- [EXCERPT]
============================================================
Sorry your real parents aren't great. But I'm glad you have a good family here.

There's been a lot going on in both of my other found families. Both here and in my world. Some of it isn't really good, but some of it is stuff I wonder if I'm the problem.
tethered_roamer: Contracts and Bindings Timeline (C&B - Just another day in paradise.)

[personal profile] tethered_roamer 2025-12-18 05:50 am (UTC)(link)
I can't type a a novel, so...

There were a lot of things that happened to divide us all. I try not to take sides, but I usually end up where someone isn't being supported as much. They can't do better if they can't see where they were and weren't wrong.

But I also don't believe in always being on one side in all things, because I've seen the bad that does.

And I'm not really good at just listening to someone when what they're dealing with affects me too, because I feel the need to try and help fix so they can be okay. I'm working on that, but it's hard when things still aren't really fixed.

That's not all of it, but it feels a lot like I shouldn't do anything or my feelings are the problem here. I want things to be better, but it feels like the best answer is that I just accept being in the low priority as normal. Which it pretty much has been.
tethered_roamer: Contracts and Bindings Timeline (C&B - Cause for concern.)

[personal profile] tethered_roamer 2025-12-18 06:48 am (UTC)(link)
The problem is that it's in my house, with the people I see and feel every day, or otherwise affects or puts me or someone in danger too. I don't know how to make myself leave it alone when it's RIGHT THERE, or when it hurts or when it means I have to watch. Or be an afterthought except where it doesn't really matter.

That's why I'm pretty sure it's a me problem. I can deal with it when it doesn't directly look me in the face while telling me it's not my problem or just how it has to be. But when I have to eat, sleep, and breathe the fallout then how do I step back and be okay?

You're not wrong though. This is past two years and still going whether I do anything or don't. Better, but still broken.
tethered_roamer: Contracts and Bindings Timeline (C&B - What's this feeling?)

[personal profile] tethered_roamer 2025-12-18 07:38 am (UTC)(link)
I did finally. Say something. Again recently. We're going to try some things to start going back how things were. But I worry that being how I am means that won't ever really happen.

I feel like it's that weird thing where he cares, but he has to care about his other family more.
============================================================
- [DATA RECORDS]
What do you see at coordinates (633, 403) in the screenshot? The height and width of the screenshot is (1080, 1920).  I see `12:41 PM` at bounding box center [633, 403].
============================================================
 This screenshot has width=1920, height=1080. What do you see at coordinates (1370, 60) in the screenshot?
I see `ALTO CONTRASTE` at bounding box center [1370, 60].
============================================================
- [PROBLEM STATEMENT]
Answer these from the comment thread:
1. How long does the writer say the situation has been going on?
2. At what time (UTC) is the last comment posted?
3. After saying something, what are they going to try to do?

- [RESULT FOR THIS TASK]
1. Past two years, and it is still going.
2. 07:38 am.
3. Try some things to start going back to how things were.